Please write out the records from the line containing "The height and" through the line containing "tap(222, 699)", both lines included, with no changes.

Supplied records start

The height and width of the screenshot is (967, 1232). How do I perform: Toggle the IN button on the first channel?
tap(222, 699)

Supplied records end
Supplied records start

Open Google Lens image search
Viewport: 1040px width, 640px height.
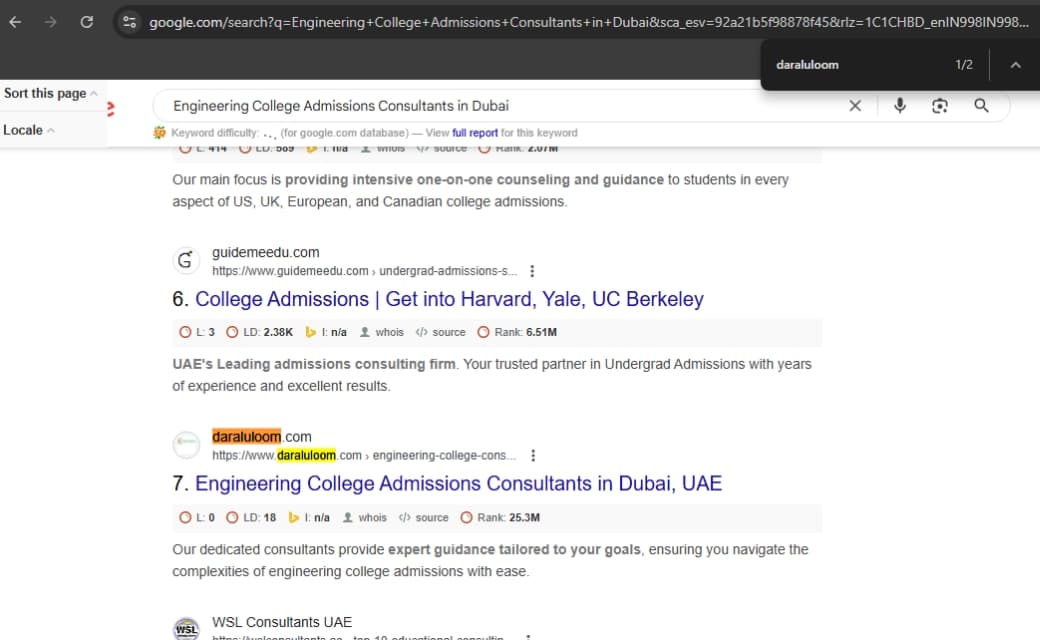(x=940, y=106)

Supplied records end
Supplied records start

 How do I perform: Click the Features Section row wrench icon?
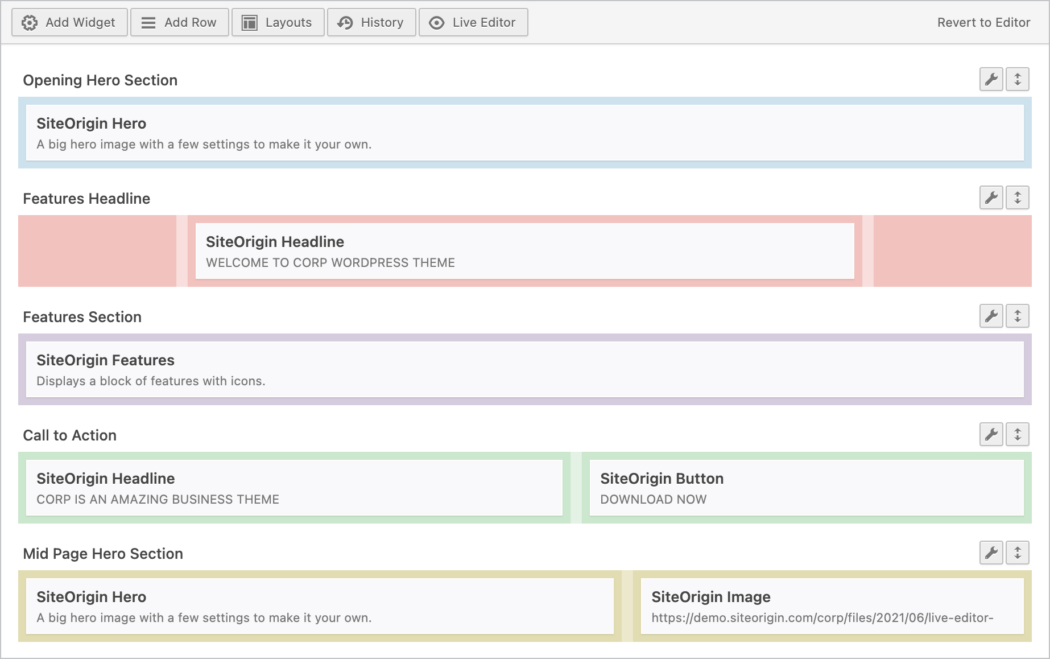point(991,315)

Supplied records end

> **Answer for the task**:
The height and width of the screenshot is (967, 1232). How do I perform: Toggle the IN button on the first channel?
tap(222, 699)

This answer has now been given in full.